When disaster strikes, it’s a good bet many people think they can jump into their favorite petroleum fueled vehicle and bug out. Not so fast. Literally, it won’t go so fast. For one thing, assuming the disaster hasn’t wiped out most of the population or totally destroyed the road system, lots of people will be trying to do the same thing – bug out with a vehicle of some kind.
In most areas where population is dense (cities, suburbs) this means one thing, traffic jams. These are the kind of realities that make it important to consider how different modes of transportation would be affected by the most likely disasters in your area.
In a few kinds of disasters, which don’t happen quickly, such as hurricanes, you might have a choice of transport – car, truck, bus, train, plane or even boat. However, most types of disaster won’t give you much, if any, time. In many cases it’s almost a sure thing that public transport (bus, train, and plane) will either be unavailable, disrupted or at best unreliable. In fact, during a pandemic, public transport could well be the worst possible choice.

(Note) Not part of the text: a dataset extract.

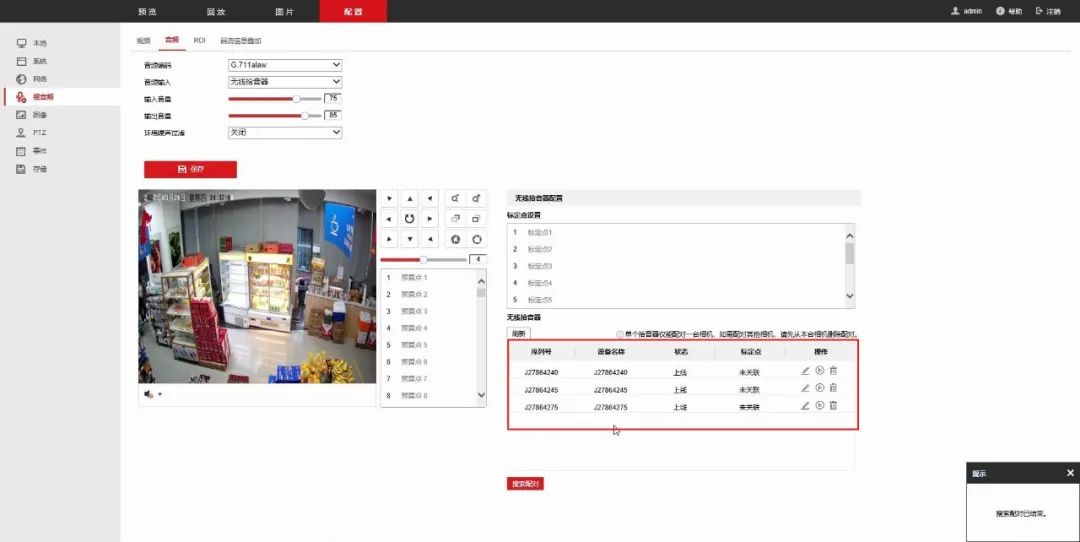Click the red 搜索配对 search pairing button
The image size is (1080, 542).
[x=525, y=484]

It’s likely that most people thinking of their survival in a major disaster are counting on their personal car or truck to get them out of trouble. Maybe so; but in how many kinds of disasters will it be difficult or impossible to move anywhere through a city? Most kinds of bombs, EMP attacks, earthquakes and floods are going to make travelling with a vehicle of most any kind almost impossible, at least i
n the affected areas.
The logistics of a vehicle can also become a problem. In most types of a disaster, how easy is it to get to your vehicle? Can you even get it out of the garage or parking lot? These are not fanciful hypothetical questions. The situations can become real and the solutions, if any, need to be understood.
There are some points about transportation that easy to forget. For example, is the vehicle you have easily repaired? You may be in love with your 1956 Cadillac Coupe de Ville, but how easily can you get spare parts where you’re going? Likewise, what are the fuel capacities; do you have enough for the entire bugout trip? Can it be reliably refilled? These are not trivial questions when the supply chain for fuel is disrupted by a large scale disaster. Maybe you don’t select your personal vehicle with survival in mind (few do), but it helps to be realistic about whatever you have.

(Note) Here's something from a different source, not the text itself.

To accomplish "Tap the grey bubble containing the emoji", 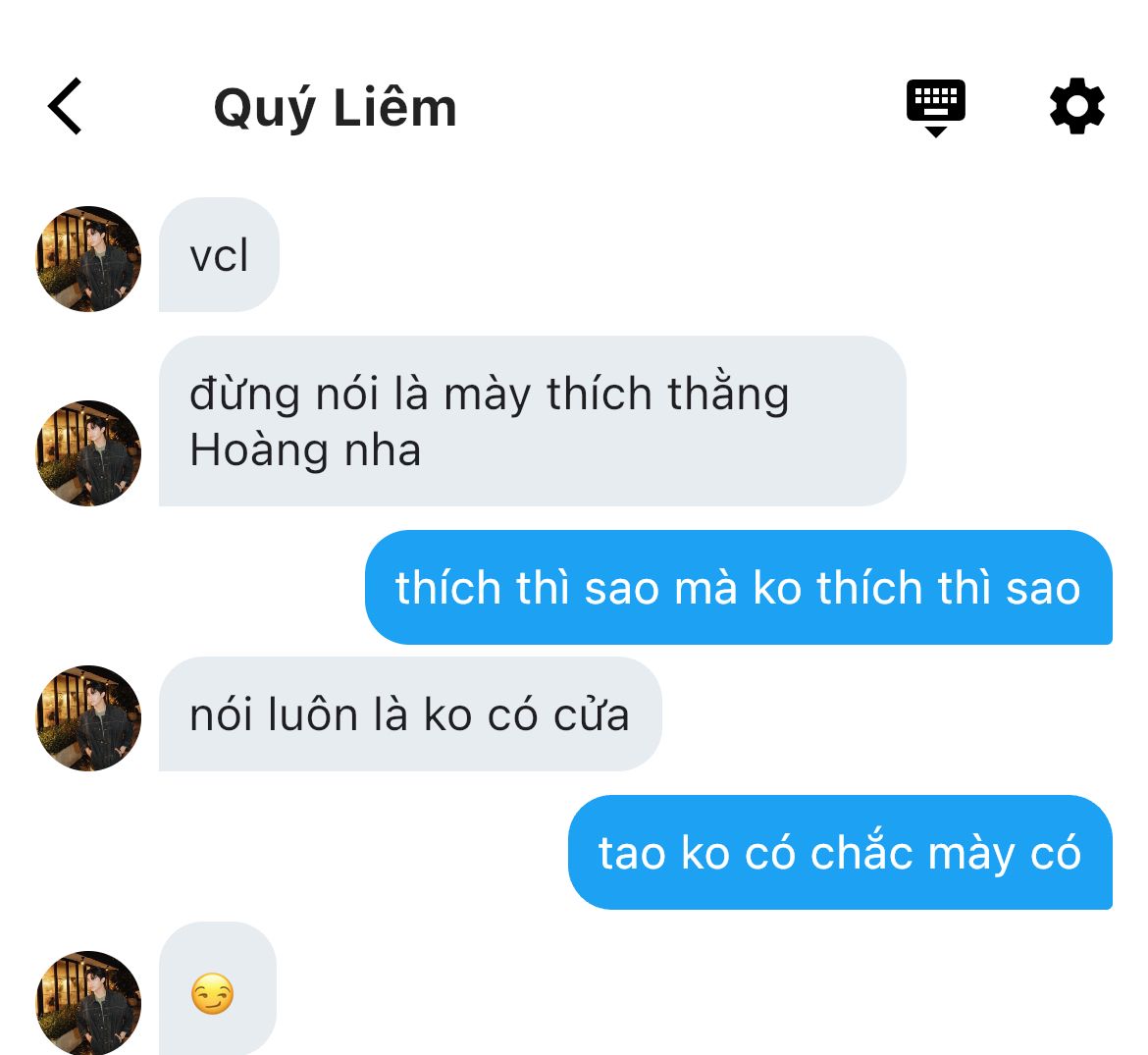I will [218, 988].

Along this line of thinking, people ask if there is an ideal vehicle or mode of transportation? Perhaps the ability to fly (like with wings) would be nice, but no, there is no perfect bugout method for all disaster situations. Some approaches will work better in certain kinds of disasters, and not so well in others. For example, speaking of flying how about flying out of a thunderstorm with an F5 (Simpson Scale) tornado? A tank might be ideal in some disasters, and leave you stuck in a flood in others.
If you have a car, truck or other larger form of transportation, there’s a tendency to want to load it with stuff. Everybody’s got their favorite collections, or piece of furniture – whatever – the problem is that while a vehicle might hold some of this stuff, it won’t help much with survival. It might even hinder it, as people become reluctant to leave things behind. It would be a little like the pioneers along the Oregon Trail, throwing out pianos, cabinets, even clothing as it became obvious they might not make the journey with the extra weight.

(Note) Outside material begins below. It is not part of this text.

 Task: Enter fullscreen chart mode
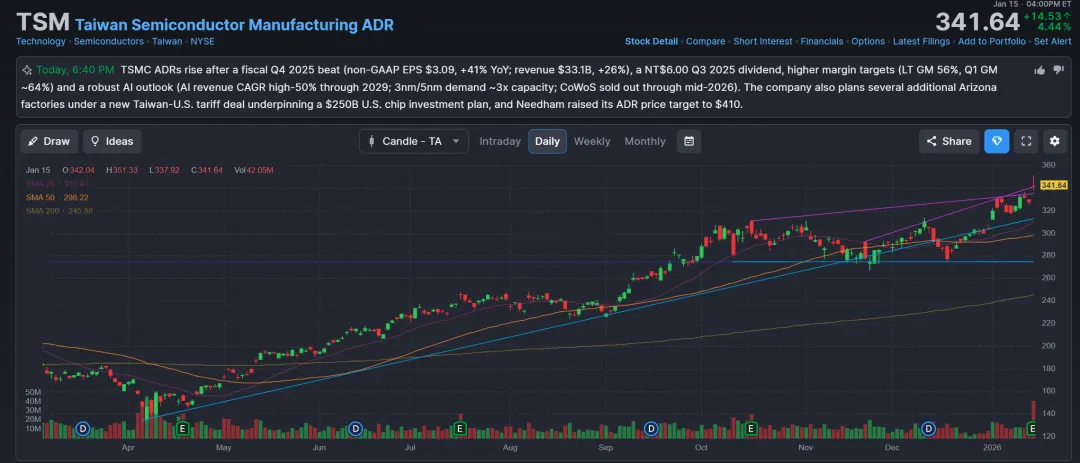[1026, 141]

The general point is that all vehicles, anything mechanical that requires petroleum fuel for energy, have liabilities in most disaster situations. Whether you get stopped by a blocked street, a faulty ignition system (think of an EMP attack), or run out of gas, it’s the end of the line. It’s no coincidence that most novels, movies and other accounts of emergencies have people abandoning their vehicles.
In all the considerations of what transportation to use for bugging out, the baseline remains – what do you do when further progress is reduced to going on foot? Maybe you’ve reached a trail into the wilderness, or have to negotiate a stretch of urban landscape where the roads are destroyed and covered with fallen buildings; going on foot may be the only option.
While this obviously supports ultimatebugoutbag.com, it’s true that in most emergencies the smart thing to have is a bugout bag that can be carried as a pack. Nothing else provides the same freedom of mobility, especially if longer distances are involved. This is especially true when all other forms of transportation fail, there’s always leg power. Combined with a bugout pack, even the most difficult terrain, including devastated urban terrain, can be negotiated by walking.
As for mode of transportation, you’ll have your preferences. Just do yourself the favor of considering those preferences in the light of disaster survival. As we’ve mentioned in other bugout profile articles, when you bug out, your destination and route to get there are part of the survival plan. So is how you get there, your mode of transportation.